## Data for this exercise
_____
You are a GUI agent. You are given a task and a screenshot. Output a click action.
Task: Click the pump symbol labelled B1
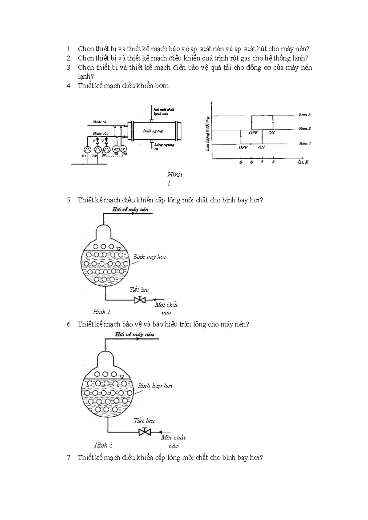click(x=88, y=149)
_____
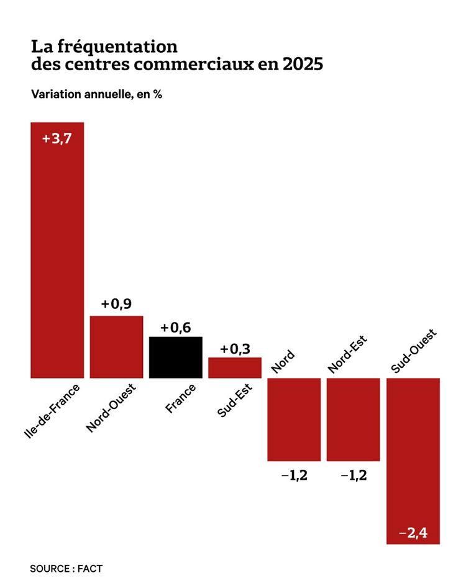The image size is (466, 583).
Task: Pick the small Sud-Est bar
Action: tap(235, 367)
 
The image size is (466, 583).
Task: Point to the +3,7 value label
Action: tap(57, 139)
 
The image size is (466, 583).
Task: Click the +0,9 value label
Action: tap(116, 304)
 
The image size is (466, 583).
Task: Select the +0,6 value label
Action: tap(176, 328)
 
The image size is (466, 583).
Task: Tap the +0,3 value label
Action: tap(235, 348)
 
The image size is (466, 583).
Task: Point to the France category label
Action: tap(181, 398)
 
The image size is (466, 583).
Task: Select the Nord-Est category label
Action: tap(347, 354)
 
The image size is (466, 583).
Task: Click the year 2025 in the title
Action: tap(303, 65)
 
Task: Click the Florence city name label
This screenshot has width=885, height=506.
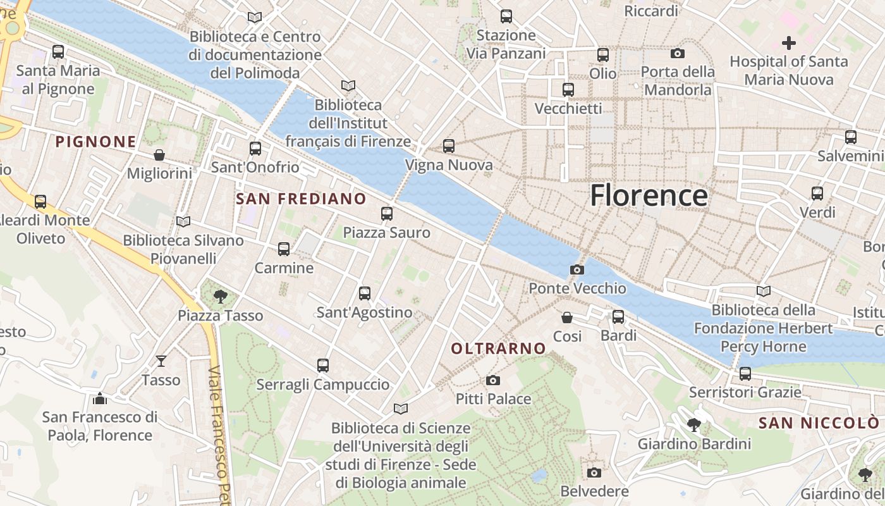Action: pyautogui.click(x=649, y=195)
_____
## Goal
Recast the material from the line with "You are a GUI" up to and including the line with "click(x=88, y=149)" as a Markdown table with the columns No. and Text, one numbered row per line and no rows for blank lines. Leave the pictures out.

## Exercise response
| No. | Text |
|---|---|
| 1 | You are a GUI agent. You are given a task and a screenshot. Output a click action. |
| 2 | Task: Click the pump symbol labelled B1 |
| 3 | click(x=88, y=149) |